When I think of Doris as a rughooker, the beautifully executed formal rug in a #3 cut always comes to mind. Doris is a McGowan taught and certified hooker and instructor. She's been hooking for many years. She would have to confirm just how many, because I'm not sure. She's also an expert dyer, specializing in the graduated shades needed for the exquisite shading for which she is famous.
This lovely magnolia rug is Doris at her best.
This is a wonderful example of what can be done with a monochromatic color scheme.
Beautiful leaves, just in time for fall!
I love the muted colors that give this rug an antique look.
And the vibrant colors that are set off by the blue background.

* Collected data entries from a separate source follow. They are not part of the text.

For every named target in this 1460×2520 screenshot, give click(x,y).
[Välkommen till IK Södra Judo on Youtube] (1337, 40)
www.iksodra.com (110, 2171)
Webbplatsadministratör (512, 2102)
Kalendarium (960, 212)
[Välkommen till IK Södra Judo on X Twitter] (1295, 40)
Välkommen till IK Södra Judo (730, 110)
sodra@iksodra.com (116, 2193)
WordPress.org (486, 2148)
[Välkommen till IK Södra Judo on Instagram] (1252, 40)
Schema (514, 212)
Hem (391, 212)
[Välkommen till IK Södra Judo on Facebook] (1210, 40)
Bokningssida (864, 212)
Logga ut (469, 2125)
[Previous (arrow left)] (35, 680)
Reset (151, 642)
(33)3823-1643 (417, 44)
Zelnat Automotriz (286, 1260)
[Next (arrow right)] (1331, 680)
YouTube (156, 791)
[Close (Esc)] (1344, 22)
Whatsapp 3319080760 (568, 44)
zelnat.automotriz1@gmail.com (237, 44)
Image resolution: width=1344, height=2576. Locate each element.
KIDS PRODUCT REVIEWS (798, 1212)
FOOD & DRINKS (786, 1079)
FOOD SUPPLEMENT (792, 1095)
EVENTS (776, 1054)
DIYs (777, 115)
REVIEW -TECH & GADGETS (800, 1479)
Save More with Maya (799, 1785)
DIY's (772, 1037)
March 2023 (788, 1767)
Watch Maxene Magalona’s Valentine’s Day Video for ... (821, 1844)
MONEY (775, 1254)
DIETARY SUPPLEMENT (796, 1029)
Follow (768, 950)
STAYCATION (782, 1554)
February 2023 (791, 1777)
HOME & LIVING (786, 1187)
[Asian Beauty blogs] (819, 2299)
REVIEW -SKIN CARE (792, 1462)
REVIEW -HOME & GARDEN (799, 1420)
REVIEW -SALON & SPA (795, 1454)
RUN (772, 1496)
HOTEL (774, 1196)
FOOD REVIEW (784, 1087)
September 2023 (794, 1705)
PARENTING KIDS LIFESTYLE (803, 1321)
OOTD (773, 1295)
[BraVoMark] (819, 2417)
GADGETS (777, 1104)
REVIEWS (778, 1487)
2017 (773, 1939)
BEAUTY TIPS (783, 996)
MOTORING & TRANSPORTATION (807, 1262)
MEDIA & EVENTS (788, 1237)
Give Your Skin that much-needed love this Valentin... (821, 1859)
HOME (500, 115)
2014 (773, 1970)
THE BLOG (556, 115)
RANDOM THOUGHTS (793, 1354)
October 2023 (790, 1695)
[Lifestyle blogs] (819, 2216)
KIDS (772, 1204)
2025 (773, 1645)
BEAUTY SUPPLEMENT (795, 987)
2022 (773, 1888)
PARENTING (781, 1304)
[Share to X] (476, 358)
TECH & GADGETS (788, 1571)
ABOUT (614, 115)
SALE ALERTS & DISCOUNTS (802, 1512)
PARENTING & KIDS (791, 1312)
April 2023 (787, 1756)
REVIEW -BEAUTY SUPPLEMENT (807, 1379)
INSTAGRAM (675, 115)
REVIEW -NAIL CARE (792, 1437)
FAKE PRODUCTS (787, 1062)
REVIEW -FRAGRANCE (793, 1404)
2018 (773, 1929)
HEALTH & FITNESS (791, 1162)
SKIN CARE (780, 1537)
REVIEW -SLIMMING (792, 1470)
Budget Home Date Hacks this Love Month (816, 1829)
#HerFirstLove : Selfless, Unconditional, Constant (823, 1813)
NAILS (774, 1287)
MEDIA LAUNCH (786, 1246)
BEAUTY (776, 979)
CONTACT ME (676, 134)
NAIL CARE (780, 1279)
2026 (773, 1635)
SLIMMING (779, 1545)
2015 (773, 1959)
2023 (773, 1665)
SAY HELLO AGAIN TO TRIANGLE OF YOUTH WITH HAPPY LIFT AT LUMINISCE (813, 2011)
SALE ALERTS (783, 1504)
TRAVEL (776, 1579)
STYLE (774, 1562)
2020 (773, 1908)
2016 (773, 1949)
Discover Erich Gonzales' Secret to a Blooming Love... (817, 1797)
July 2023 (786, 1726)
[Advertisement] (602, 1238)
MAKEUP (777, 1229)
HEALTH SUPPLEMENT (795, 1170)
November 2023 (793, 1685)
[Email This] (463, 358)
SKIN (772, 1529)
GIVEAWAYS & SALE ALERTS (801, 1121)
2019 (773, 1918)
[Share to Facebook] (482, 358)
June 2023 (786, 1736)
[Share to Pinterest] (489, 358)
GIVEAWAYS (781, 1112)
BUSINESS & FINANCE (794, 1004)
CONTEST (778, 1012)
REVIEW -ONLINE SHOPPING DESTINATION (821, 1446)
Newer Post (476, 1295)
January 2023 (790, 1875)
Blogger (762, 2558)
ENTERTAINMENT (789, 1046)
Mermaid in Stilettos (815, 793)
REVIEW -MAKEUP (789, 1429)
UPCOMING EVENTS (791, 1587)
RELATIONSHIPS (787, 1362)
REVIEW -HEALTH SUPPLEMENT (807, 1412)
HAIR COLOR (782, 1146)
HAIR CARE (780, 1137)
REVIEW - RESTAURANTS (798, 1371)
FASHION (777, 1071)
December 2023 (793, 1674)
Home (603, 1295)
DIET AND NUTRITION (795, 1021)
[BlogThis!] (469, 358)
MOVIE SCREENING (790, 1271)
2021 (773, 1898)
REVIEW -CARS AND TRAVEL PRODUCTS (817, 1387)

This Oriental plate design is absolutely stunning.
Even though she can skillfully produce the perfect formal rug, there is the sense of humor and folk art side of Doris that shows itself in these last rugs. They are some of my favorites! These are the rugs I find most creative and full of personality.
This is Doris's 'study in black and white'. The white background is hooked in two slightly different shades of white to give a checkerboard effect.
This kitty rug is Doris's own design. Love that calico!
This has a great old-fashioned folk art feel to it.
But I think the one with the most humor and spontineity is the Library Cat.
Doesn't it just make you smile?
I'm sure Doris will be posting more information about her rugs on her own blog, Moments in Time.
I just can't express how much I enjoy being friends with and learning from such a wonderful person and skilled hooker.